No Double Microsoft Pricing For Dual-Core Chips

Server software won't be licensed according to the number of processor cores.

Darrell Dunn, Contributor

October 20, 2004

1 Min Read

Dual-core microprocessors won't mean doubled software license fees, according to an announcement by Microsoft and Advanced Micro Devices Inc.

Server software won't be licensed according to the number of processor cores.

"AMD is committed to help businesses transition to multicore technology in the least disruptive way possible, and Microsoft's licensing decision is a major component to enable that migration," said Marty Seyer, VP and general manager for AMD's Microprocessor Business unit, in a statement.

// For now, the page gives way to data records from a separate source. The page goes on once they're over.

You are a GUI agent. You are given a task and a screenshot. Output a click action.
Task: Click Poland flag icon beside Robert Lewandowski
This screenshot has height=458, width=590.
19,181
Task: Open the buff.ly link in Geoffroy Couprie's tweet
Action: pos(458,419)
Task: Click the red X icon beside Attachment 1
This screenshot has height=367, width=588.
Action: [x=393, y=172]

"I haven't spoken with a single IT manager who wants to swap out their current servers just to upgrade to multicore technology," he said. With the Microsoft licensing policy, the "IT community will be able to reap the rewards of multicore technology without the pain of upheaval."

The strategy "will help facilitate the broad adoption of multicore server technology," Brent Callinicos, corporate VP of worldwide licensing and pricing at Microsoft, said in a statement.

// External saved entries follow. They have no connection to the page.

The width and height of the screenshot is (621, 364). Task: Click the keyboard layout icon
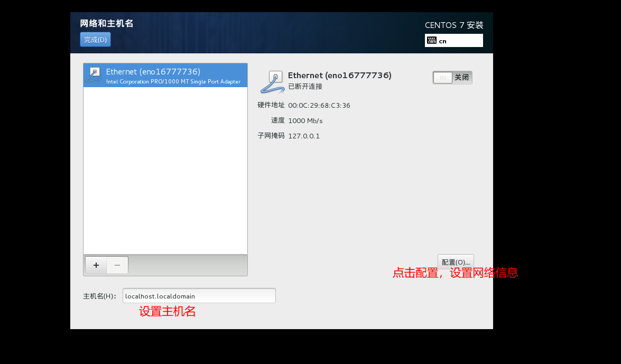(x=432, y=40)
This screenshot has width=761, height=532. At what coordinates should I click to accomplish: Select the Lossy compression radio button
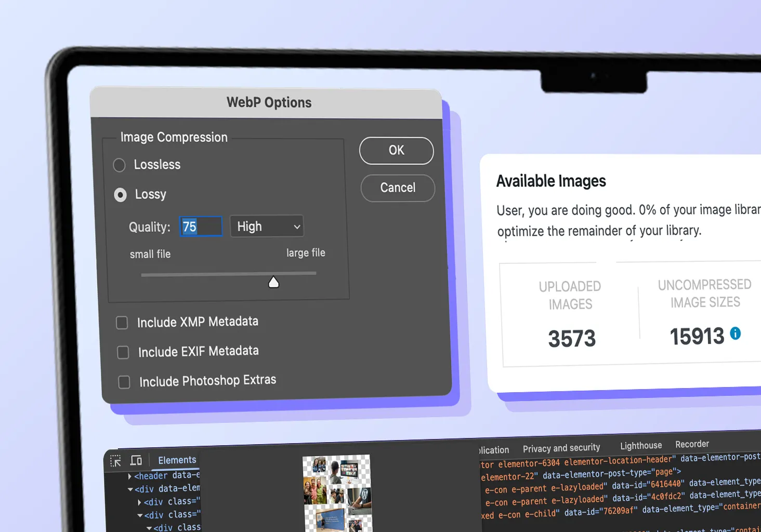[x=120, y=195]
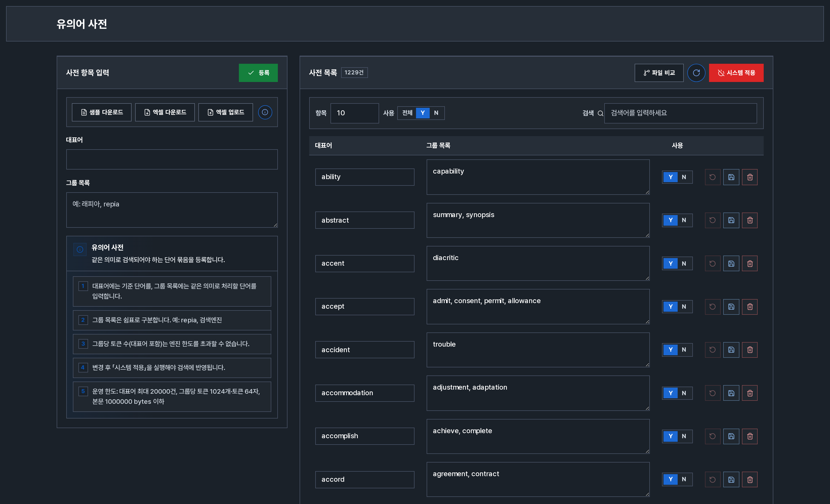Delete the accident row entry

pyautogui.click(x=749, y=350)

Dual- and multicore processors place two or more processing engines on a single integrated circuit, allowing for greater performance, often at lower clock speeds and lower power dissipation.

Dual-core AMD Opteron processors are scheduled to be available in mid-2005. Intel has also revealed plans to move all of its processor lines to multicore implementations, with dual-core Xeons expected in 2006.